Nickel(Ii) and Copper(Ii) Complexes Containing Bis(2-Pyridylmethyl)-2,2’-Thiodiethanethiol Ligands for Electro- and Photocatalytic Hydrogen Production from Water

Abstract

In this study, we synthesized and characterized two complexes: the bis(2-pyridylmethyl)-2,2’-thiodiethanethiol (bptde) ligand and its corresponding complexes [Ni(bptde)(ClO4)2] 1 and [Cu(bptde)(ClO4)2] 2. Furthermore, we systematically examined the catalytic performances of these complexes in homogeneous electrochemical and photochemical hydrogen evolution reaction. Under an overpotential (OP) of 837.6 mV, both [Ni(bptde)(ClO4)2] 1 and [Cu(bptde)(ClO4)2] 2 demonstrated electrocatalytic activity for the hydrogen evolution reaction (HER) in neutral buffer solution with corresponding turnover frequencies (TOFs) were 1372 h-1 and 478 h-1, respectively.

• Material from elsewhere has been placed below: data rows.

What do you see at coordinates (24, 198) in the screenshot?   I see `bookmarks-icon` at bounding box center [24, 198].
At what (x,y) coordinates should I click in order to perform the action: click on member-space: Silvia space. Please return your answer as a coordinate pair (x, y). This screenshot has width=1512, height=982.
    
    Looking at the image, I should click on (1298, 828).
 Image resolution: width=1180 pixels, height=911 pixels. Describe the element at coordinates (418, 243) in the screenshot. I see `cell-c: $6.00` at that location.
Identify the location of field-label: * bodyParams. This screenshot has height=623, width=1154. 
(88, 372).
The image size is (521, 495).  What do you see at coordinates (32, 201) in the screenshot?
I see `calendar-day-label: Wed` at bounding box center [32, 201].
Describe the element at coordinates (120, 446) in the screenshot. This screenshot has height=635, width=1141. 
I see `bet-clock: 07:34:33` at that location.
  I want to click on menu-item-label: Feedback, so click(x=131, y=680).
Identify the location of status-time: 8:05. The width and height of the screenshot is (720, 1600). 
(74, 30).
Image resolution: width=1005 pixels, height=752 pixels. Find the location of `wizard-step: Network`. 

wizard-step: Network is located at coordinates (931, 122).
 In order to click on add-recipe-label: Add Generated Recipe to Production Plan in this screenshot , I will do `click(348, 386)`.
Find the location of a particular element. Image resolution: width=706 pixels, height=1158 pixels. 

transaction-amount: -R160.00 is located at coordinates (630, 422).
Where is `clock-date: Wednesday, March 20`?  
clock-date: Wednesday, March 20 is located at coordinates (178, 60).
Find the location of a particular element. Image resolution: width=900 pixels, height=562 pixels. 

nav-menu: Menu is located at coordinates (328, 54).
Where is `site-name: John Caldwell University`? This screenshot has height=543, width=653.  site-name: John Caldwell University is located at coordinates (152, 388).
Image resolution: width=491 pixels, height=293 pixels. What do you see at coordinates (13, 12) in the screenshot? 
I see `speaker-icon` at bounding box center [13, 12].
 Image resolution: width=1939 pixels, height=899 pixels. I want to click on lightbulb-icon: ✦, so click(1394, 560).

In terms of photocatalysis, 1 demonstrated continuous catalysis for water reduction for 60 h with a total turnover number (TON) of 19676 mol H2 (mol cat)-1, while maintaining an average apparent quantum yield (AQY) of approximately 19.86%. On the other hand, during 36 h irradiation period, [Cu(bptde)(ClO4)2] 2 achieved a TON value of 1542 mol H2 (mol cat)-1, with an average AQY of approximately 4.71%. The experimental findings indicated that the nickel complex exhibited significantly superior catalytic activity compared to the copper complex with the identical ligand, bptde. This study not only presents a novel perspective on the design of molecular catalysts for the hydrogen evolution reaction (HER) but also suggests cost-effective alternatives for precious metals in H2 production.